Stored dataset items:
◆ ◆ ◆ ◆ ◆
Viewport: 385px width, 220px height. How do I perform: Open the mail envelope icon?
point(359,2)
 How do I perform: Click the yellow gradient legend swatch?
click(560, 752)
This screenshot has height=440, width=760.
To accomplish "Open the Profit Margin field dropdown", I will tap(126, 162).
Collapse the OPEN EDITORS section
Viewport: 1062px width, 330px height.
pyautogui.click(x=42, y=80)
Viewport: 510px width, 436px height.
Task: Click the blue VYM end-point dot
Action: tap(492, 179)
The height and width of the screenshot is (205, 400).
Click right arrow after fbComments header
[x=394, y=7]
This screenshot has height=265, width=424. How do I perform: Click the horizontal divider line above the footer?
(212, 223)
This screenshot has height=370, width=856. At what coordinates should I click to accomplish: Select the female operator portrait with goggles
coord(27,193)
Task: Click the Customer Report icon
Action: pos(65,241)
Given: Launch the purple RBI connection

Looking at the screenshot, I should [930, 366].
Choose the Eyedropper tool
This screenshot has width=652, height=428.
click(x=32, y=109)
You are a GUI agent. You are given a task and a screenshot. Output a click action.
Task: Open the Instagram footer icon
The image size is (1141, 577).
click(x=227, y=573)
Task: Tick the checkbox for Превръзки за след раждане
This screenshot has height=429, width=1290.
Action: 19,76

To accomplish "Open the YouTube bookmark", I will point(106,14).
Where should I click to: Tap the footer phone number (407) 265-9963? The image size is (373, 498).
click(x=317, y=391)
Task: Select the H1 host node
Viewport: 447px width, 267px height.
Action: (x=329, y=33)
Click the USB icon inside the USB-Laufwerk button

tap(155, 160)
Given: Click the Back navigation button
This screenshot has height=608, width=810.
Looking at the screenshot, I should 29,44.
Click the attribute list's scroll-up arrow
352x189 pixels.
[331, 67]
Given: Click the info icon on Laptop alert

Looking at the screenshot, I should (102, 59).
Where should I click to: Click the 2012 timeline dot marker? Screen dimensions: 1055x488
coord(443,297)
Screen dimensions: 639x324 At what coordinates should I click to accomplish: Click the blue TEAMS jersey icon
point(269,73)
◆ ◆ ◆ ◆ ◆
» Activity: Each entry above needs to be output exactly as written.

» Exercise answer:
Viewport: 385px width, 220px height. How do I perform: Open the mail envelope icon?
point(359,2)
 How do I perform: Click the yellow gradient legend swatch?
click(560, 752)
This screenshot has height=440, width=760.
To accomplish "Open the Profit Margin field dropdown", I will tap(126, 162).
Collapse the OPEN EDITORS section
Viewport: 1062px width, 330px height.
pyautogui.click(x=42, y=80)
Viewport: 510px width, 436px height.
Task: Click the blue VYM end-point dot
Action: tap(492, 179)
The height and width of the screenshot is (205, 400).
Click right arrow after fbComments header
[x=394, y=7]
This screenshot has height=265, width=424. How do I perform: Click the horizontal divider line above the footer?
(212, 223)
This screenshot has height=370, width=856. At what coordinates should I click to accomplish: Select the female operator portrait with goggles
coord(27,193)
Task: Click the Customer Report icon
Action: pos(65,241)
Given: Launch the purple RBI connection

Looking at the screenshot, I should [930, 366].
Choose the Eyedropper tool
This screenshot has width=652, height=428.
click(x=32, y=109)
You are a GUI agent. You are given a task and a screenshot. Output a click action.
Task: Open the Instagram footer icon
The image size is (1141, 577).
click(x=227, y=573)
Task: Tick the checkbox for Превръзки за след раждане
This screenshot has height=429, width=1290.
Action: 19,76

To accomplish "Open the YouTube bookmark", I will point(106,14).
Where should I click to: Tap the footer phone number (407) 265-9963? The image size is (373, 498).
click(x=317, y=391)
Task: Select the H1 host node
Viewport: 447px width, 267px height.
Action: (x=329, y=33)
Click the USB icon inside the USB-Laufwerk button

tap(155, 160)
Given: Click the Back navigation button
This screenshot has height=608, width=810.
Looking at the screenshot, I should 29,44.
Click the attribute list's scroll-up arrow
352x189 pixels.
[331, 67]
Given: Click the info icon on Laptop alert

Looking at the screenshot, I should (102, 59).
Where should I click to: Click the 2012 timeline dot marker? Screen dimensions: 1055x488
coord(443,297)
Screen dimensions: 639x324 At what coordinates should I click to accomplish: Click the blue TEAMS jersey icon
point(269,73)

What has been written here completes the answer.